Canadian dollar sinks to 76.41 cents US — lowest level since June 2017

The Canadian dollar continued its slide on Friday to a nine-month low as it marked its worst week against the U.S. dollar in over a year. It is already the worst performing major currency in the world this year.

Disappointing economic data, NAFTA fears and the prospect of slower rate hikes have all weighed on the loonie

A weaker Canadian dollar did little to boost exports in January, according to the latest manufacturing sales data. (Paul Chiasson/Canadian Press)

The Canadian dollar continued its slide on Friday to a nine-month low as it marked its worst week against the U.S. dollar in over a year.

The loonie traded at an average value of 76.41 cents US on Friday, which was its lowest level since June last year and down over 0.4 per cent from Thursday's average of 76.73 cents US.

It lost over 2.1 per cent against the U.S. dollar this week, which was its worst performance since early March last year.

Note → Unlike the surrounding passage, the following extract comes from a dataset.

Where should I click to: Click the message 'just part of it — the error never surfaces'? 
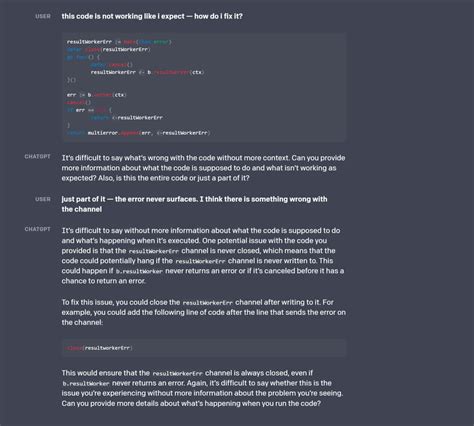(x=194, y=204)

Canada's dollar is already the worst performing major currency in the world this year — down over four per cent.

Disappointing manufacturing sales data, trade fears over NAFTA and the Bank of Canada's recent indication of slower interest rate hikes this week have weighed on the currency.

Central bank governor Stephen Poloz gave a bright outlook of the "untapped potential" in the Canadian economy in a speech on Tuesday, suggesting he may wait to further tighten monetary policy and raise interest rates again after three hikes since July last year.  

"The outlook for relative central bank policy is turning increasingly bearish for the Canadian dollar as market participants adjust their expectations for the Bank of Canada in an environment of escalating trade uncertainty following President Trump's latest comments," said Shaun Osborne, foreign exchange strategist at Scotiabank, in a note.

Osborne was referring to Trump's tweet on Thursday insisting that the U.S. had a trade deficit with Canada, after a recording surfaced this week of him boasting in a speech that he had made up trade deficit figures in a meeting with Prime Minister Justin Trudeau.

"The comments from Trump have underscored the fact that this is going to be a fairly difficult negotiation for Canada and Mexico still," Osborne told CBC News. 

"Prime Minister Trudeau was sounding confident on NAFTA early in the week and then we had these comments from the president that suggest that it's still going to be a difficult jump to bridge the gap between probably what Canada and Mexico are willing to offer and what the U.S. wants out of this renegotiation process at this point."

The impact on Canada from the potential collapse of NAFTA was highlighted by ratings agency Moody's on Thursday, which said that the export-reliant provinces of New Brunswick and Ontario would be hardest hit if an agreement was not renegotiated.

Downbeat data

Meanwhile, national manufacturing sales data released on Friday did little to support the loonie.

Manufacturing sales in volume terms fell 1.1 per cent in January to $54.9 billion, with 14 of the 21 industries moving lower.

The decline was led by the auto, aerospace and primary metal industries and exceeded the 0.8 per cent drop that was expected by economists polled by Reuters.

"The further decline in manufacturing sales volumes in January, broadly consistent with the drop in non-commodity exports already reported for that month, provides further evidence that the economy began this year on a softer footing," said David Madani, economist at research firm Capital Economics.

"Overall, the weakness in manufacturing continues to mirror the struggling export sector, which doesn't appear to have benefited much from the recent pickup in global activity and past depreciation of the Canadian dollar," he said.

A weaker loonie should benefit Canadian manufacturers who export goods, and analysts are predicting that the currency may fall further.

"The Canadian dollar remains vulnerable to further near-term weakness and the options market is pricing a greater premium for protection against Canadian dollar weakness," said Scotiabank's Osborne, referring to bets being made against the Canadian dollar by traders.

Looking ahead

The likelihood of another interest rate hike by the U.S. Federal Reserve next week on Wednesday also does not bode well for the loonie, as the U.S. dollar usually gets stronger against a basket of major currencies after such a move. 

"The crux is that the market has been steadily ratcheting down expectations of rate hikes [from the Bank of Canada] at the very time when it is upgrading the amount of expected Fed tightening this year," said Doug Porter, chief economist at BMO Capital markets.

"Looking ahead, it's clearly a challenge to find positive things to say about the Canadian dollar's outlook in this dark trade environment and the rapidly diverging view on North American monetary policy, not to mention the very real divergence on tax policies," he said.

Osborne pointed out that the big decline in the Canadian dollar is not just against the greenback, but pretty much across the board.

"For anyone thinking about vacationing in the U.S., it's not just a case of the U.S. looking a bit more expensive, but the pound sterling is at the highest since the Brexit vote in 2016 and euro-Canadian dollar cross is trading at multi-month highs as well," he said.